▶ _Task prompt_
Copy out each line of the entries below in which the string "will" appears.

(Extracted records)
***
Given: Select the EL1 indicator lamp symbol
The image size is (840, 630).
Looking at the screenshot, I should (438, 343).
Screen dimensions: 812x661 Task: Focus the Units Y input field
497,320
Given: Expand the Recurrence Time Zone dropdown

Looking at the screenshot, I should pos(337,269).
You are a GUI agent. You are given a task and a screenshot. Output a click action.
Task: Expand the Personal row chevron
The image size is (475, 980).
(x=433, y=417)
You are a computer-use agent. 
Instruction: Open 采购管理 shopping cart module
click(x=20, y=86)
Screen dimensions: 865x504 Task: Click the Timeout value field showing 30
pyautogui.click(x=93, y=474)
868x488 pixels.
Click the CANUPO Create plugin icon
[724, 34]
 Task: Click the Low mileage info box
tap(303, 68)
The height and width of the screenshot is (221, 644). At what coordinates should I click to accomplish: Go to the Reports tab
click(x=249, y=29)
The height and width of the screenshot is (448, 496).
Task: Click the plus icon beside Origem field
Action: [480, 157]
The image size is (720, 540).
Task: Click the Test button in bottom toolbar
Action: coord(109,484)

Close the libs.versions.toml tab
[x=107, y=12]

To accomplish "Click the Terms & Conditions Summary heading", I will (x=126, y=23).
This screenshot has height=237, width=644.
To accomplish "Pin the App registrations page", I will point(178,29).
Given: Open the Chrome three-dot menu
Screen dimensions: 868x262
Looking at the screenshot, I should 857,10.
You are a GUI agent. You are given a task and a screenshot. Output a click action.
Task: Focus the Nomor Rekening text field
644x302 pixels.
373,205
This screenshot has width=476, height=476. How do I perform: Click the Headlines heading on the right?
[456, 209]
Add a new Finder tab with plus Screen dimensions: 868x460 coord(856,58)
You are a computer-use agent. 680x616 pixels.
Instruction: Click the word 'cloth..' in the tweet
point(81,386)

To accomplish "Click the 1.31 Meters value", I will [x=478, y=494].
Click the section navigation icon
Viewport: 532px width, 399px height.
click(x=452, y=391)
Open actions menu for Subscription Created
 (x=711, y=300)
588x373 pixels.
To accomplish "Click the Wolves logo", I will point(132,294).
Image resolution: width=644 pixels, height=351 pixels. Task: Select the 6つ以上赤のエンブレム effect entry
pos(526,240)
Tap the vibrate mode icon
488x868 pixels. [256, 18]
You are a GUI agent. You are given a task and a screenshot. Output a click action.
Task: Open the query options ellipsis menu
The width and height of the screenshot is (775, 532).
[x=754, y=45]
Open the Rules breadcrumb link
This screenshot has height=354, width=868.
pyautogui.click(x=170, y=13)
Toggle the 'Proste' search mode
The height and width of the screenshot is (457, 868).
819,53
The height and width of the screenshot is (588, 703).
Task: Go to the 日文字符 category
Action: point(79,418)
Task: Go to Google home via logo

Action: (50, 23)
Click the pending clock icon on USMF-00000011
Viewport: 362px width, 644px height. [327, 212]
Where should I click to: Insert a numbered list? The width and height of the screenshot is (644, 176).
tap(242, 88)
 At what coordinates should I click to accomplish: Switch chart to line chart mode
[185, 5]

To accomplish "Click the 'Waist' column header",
***
▶ _The completed task_
To accomplish "Click the Terms & Conditions Summary heading", I will (x=126, y=23).
To accomplish "Pin the App registrations page", I will point(178,29).
To accomplish "Click the 1.31 Meters value", I will [x=478, y=494].
To accomplish "Click the Wolves logo", I will point(132,294).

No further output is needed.